Si la représentation par avocat est obligatoire en la matière, la grève du barreau constitue un obstacle insurmontable permettant au juge de statuer même en l’absence d’un avocat dès lors que le juge justifie de ne pouvoir statuer dans le délai qui lui est imparti. (Civ 1 ere 27 février 2013 n°1127273).
En l’espèce la décision doit être rendue avant le 02 mai 2026, soit le 30 avril 2026, dernier jour ouvrable, or il ressort du communiqué du barreau que la grève est prévue pour durer, au moins jusqu’ au 27 avril 2026 inclus, date à laquelle une assemblée générale est d’ores et déjà prévue et dont l’ordre du jour consistera à envisager les modalités de la poursuite du mouvement.

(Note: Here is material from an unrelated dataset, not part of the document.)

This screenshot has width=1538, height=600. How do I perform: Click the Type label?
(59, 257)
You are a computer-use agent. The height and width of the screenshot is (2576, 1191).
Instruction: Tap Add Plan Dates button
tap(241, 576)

En conséquence en l’absence de toute lisibilité quant à la fin du mouvement de grève des avocats au regard de l’obstacle insurmontable constitué par l’impossibilité de statuer dans le délai prévu par la loi, l’affaire sera examinée sans avocat.
Sur la recevabilité de l’appel :
Aux termes de l’article R. 3211-18 du Code de la santé publique, le délai d’appel est de dix jours à compter de la notification de l’ordonnance.
Selon l’article R. 3211-19 dudit Code, le premier président ou son délégué est saisi par une déclaration d’appel motivée transmise par tout moyen au greffe de la cour d’appel et la déclaration est enregistrée avec mention de la date et de l’heure.
En l’espèce, M. [J] [N] a formé le 11 avril 2026 un appel de la décision du magistrat en charge du contentieux des hospitalisations sous contrainte du tribunal judiciaire de Brest du 3 avril 2026.
Cet appel, régulier en la forme, sera donc déclaré recevable.
Sur la régularité de la procédure :
La saisine du juge prévue par l’article L. 3211-12-1 du Code de la santé publique doit être accompagnée des avis et pièces tel que prévu par les articles R. 3211-12, -24 et -26 du même code afin de permettre au juge judiciaire de contrôler la régularité des décisions administratives et le cas échéant de statuer sur leur contestation.
Aux termes de l’article L. 3216-1 du Code de la Santé publique, la régularité des décisions administratives peut être contestée devant le juge, et en cas d’irrégularité, celle-ci n’entraîne la mainlevée de la mesure que s’il en est résulté une atteinte aux droits de la personne qui en faisait l’objet.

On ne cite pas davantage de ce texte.